クリスマス気分の脳活動
明日はクリスマスということで本日はクリスマスに関連した論文を紹介したいと思います。
子供の時からクリスマスパーティをしてきたグループとそうでないグループに分けて、クリスマスに関連した画像を見せたときの脳活動の違いを調べた研究を紹介します。
タイトル:Evidence of a christmas spirit network in the brain: Functional MRI study.
著者:Hougaard A, Lindberg U, Arngrim N.
雑誌:BMJ. 2015;351:1-6.
研究の背景
クリスマスは一般的には歓喜やプレゼント、楽しい、大量の美味しい食べ物などを連想させるものとして何世紀にも渡って全世界で盛り上がるイベントです。しかし、この「クリスマス気分」が脳内のどこに存在し、どのような生物学的メカニズムが関与しているかは明らかではありません。
本研究の目的は、機能的磁気共鳴画像法(fMRI)を用いて、ヒトの脳内の「クリスマス気分」を局在化することです。
方法
・被験者は子供の頃から毎年自宅でクリスマスパーティをしたことのある健常者10名(クリスマスグループ)とクリスマスパーティをしてこなかった健常者10名(非クリスマスグループ)であった。

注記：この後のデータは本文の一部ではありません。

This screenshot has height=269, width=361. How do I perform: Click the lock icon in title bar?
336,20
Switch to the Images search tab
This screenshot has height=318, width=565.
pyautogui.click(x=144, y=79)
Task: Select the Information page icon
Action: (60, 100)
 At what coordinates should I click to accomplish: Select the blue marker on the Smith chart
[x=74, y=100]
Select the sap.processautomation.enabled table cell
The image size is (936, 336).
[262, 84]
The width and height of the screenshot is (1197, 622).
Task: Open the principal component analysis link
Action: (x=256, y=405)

・図1のクリスマスに関連した画像とそうでない画像を交互に見せながら、fMRIを撮像した。

結果
・図2はクリスマスに関連した画像を見たときのクリスマスグループと非クリスマスグループでの脳活動の違いを示しています。

クリスマスグループでは左一次運動野、左運動前野、右下・上頭頂小葉、両一次体性感覚野領域の活動が有意に増加していました。
また、非クリスマスグループはクリスマスグループよりも活性化している領域は認められませんでした。
まとめ
・本研究はクリスマス気分をfMRIを用いて局在化することです。
・結果は、クリスマスグループは運動野、体性感覚野、ミラーニューロンに関連する下頭頂小葉および運動前野が活動していることがわかりました。
・クリスマスを連想させることにより自己と他者(家族や愛する人)との食事や喜びの感情を体験(想起)させるためにはミラーニューロンが働く必要がある1)。そのため、クリスマスグループではミラーニューロンが関連する領域である下頭頂小葉や運動前野の活動が認められたと考えられます。
・また、これらの活動はクリスマスに関連したことのみではなく、例えばハロウィンなど他のイベントでも活性化する可能性があります。
参考文献
Balconi M, Bortolotti A. The “simulation” of the facial expression of emotions in case of short and long stimulus duration. The effect of pre-motor cortex inhibition by rTMS. Brain Cogn 2013;83: 114-20.